### Provided material ###

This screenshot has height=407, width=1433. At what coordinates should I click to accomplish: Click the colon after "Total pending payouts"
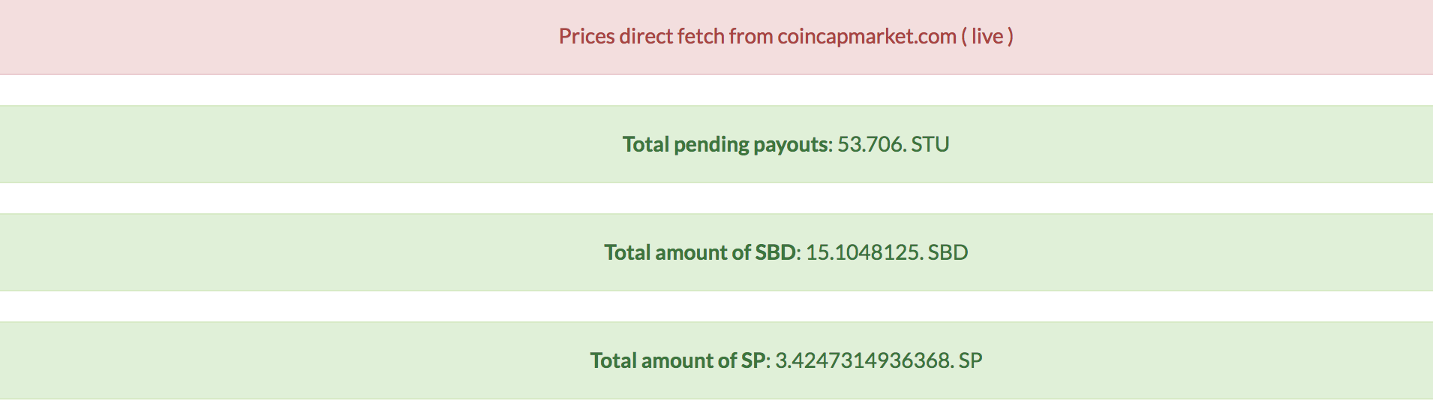tap(831, 145)
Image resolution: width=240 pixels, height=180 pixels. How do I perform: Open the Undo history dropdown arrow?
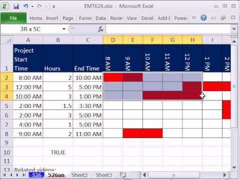click(33, 7)
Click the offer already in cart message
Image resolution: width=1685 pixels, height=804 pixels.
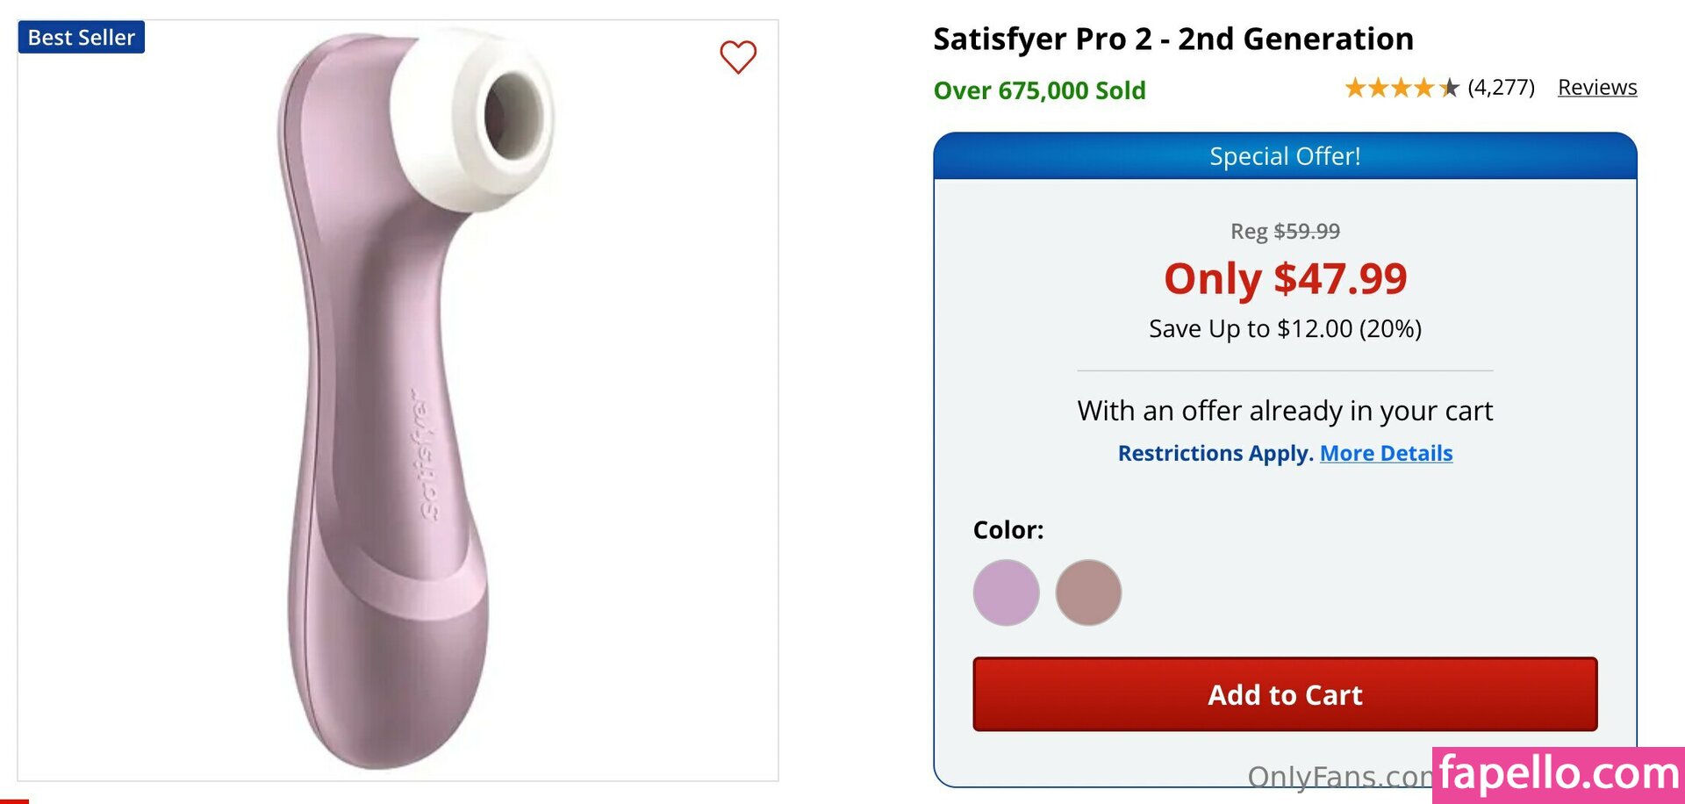click(1285, 411)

###

Exercise: Reproduce the records above exactly, but only from the line containing "Image resolution: width=1685" through the last line, both included, and without any pictures.

Written answer:
Image resolution: width=1685 pixels, height=804 pixels.
click(1285, 411)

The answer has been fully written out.